Original trailer for WESTWARD THE WOMEN, which gives little hint of the fascinating and slightly progressive sexual politics in the film.

An addendum to this William Wellman retrospective piece must include mention of Film Forum's ultra-rare screening of Woman Trap (1936). Wellman made a film with the same title in 1929, and in procuring a print from the vaults of Universal for their Wellman series, neither the studio or the theater checked the materials inside the cans marked "Woman Trap". Rather than the 1929 film, it was the 1936 film, a 63-minute quickie programmer that is not without considerable charms, many of them found in leading lady Gertrude Michael.

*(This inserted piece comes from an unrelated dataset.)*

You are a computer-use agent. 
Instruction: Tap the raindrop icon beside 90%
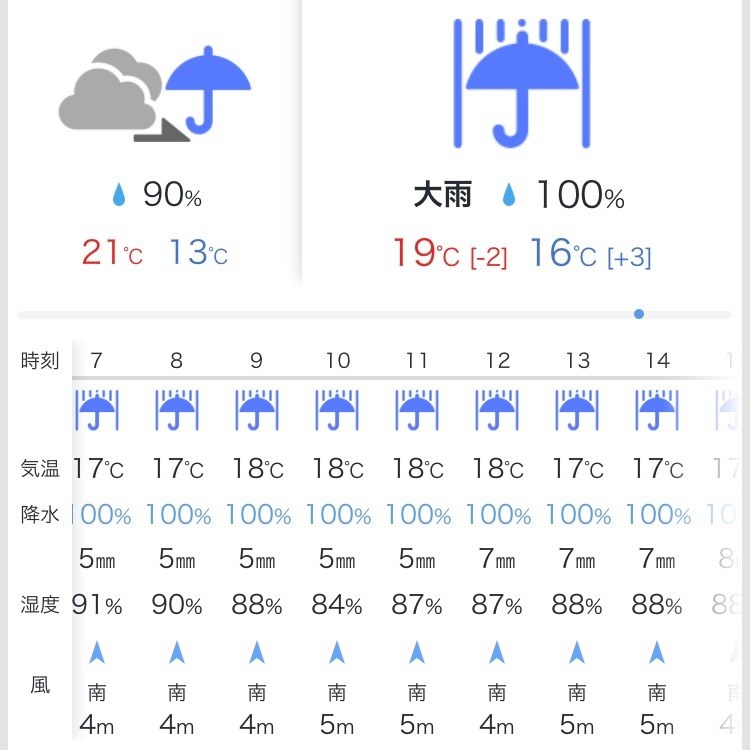pos(119,195)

I really wish this film was more widely available so I could see it again. Apparently a number of complaints flooded in from theater patrons that, in an honest mistake, the original 1929 Woman Trap was not shown, but considering the rarity of the 1936 title (never on home video or broadcast on Turner Classic Movies), it's hard for a classic movie fan like myself to be bent out of shape. Not to mention that it's a darn good little movie. As the series programmer announced after the screening, my audience was the first to see this print after it had been vaulted in the 1950s by Universal after the title's transition to Paramount in a library acquisition. It simply doesn't get any cooler than that.

Rare publicity still with George Lloyd Murphy and the delightful, underused Gertrude Michael in the 1936 WOMAN TRAP. Boy do I wish this was available somewhere!
 
Original theatrical poster for 1936's WOMAN TRAP. Can you tell I really loved this film?